**What you need to do**
From the Ashford stump grinding text, pull out everything from "How much does" down to "of £80 to £150." word for word.

**Reading passage**
- - - - -

Ashford is one of the fastest-growing towns in Kent, and the shape of that growth is what makes stump grinding here so varied. On one side we have new-build estates spreading out around Repton Park, Park Farm, and Kingsnorth, where the trees are young silver birch and ornamental cherries planted in the last twenty years. On the other side sit the older streets around Victoria Park and the rural fringes toward Great Chart and Hothfield, where mature oak, horse chestnut, and ash dominate gardens that were established long before the M20 arrived. The countryside that wraps the town is the bigger story: it carries one of the heaviest ash populations in southern Kent, and ash dieback is now driving steady felling — and steady stump grinding — across the whole borough.
How much does stump grinding cost in Ashford?
Stump grinding in Ashford typically costs between £100 and £300 per stump, with most single residential jobs landing around £150. Pricing works out at roughly £2 to £3 per inch of stump diameter measured at ground level, with a minimum call-out charge of £80 to £150.
Wood type moves the figure more than anything else. Oak and beech are the slowest species we grind, and the older gardens near Victoria Park and the Bybrook estate are full of them. A 24-inch oak stump in a mature plot takes longer than a 24-inch silver birch in a Park Farm garden, and the quote reflects that on the day.

- - - - -

**Raw records**
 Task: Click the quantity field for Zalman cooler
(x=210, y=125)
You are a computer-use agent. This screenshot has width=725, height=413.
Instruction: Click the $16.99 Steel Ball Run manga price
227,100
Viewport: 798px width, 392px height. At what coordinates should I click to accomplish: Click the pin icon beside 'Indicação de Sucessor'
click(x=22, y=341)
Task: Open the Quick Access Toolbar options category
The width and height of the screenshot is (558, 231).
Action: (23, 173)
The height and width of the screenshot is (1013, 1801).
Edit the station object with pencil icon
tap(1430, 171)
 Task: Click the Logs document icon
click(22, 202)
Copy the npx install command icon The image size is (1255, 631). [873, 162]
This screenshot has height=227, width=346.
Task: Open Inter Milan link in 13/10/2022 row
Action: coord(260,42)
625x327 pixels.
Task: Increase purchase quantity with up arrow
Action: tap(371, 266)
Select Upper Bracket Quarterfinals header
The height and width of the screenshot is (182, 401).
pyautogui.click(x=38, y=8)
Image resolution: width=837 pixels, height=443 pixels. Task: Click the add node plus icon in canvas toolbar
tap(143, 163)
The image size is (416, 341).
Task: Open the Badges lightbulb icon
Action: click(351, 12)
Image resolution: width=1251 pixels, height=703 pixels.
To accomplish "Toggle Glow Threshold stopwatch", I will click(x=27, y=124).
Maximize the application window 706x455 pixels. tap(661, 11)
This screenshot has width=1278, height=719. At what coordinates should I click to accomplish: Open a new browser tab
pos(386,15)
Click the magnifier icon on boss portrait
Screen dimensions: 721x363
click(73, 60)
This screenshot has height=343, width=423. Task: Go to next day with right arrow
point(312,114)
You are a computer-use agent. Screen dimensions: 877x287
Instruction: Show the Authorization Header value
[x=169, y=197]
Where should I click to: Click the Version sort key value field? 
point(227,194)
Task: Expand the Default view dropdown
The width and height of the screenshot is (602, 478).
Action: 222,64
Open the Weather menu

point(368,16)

- - - - -

**Reply**
How much does stump grinding cost in Ashford?
Stump grinding in Ashford typically costs between £100 and £300 per stump, with most single residential jobs landing around £150. Pricing works out at roughly £2 to £3 per inch of stump diameter measured at ground level, with a minimum call-out charge of £80 to £150.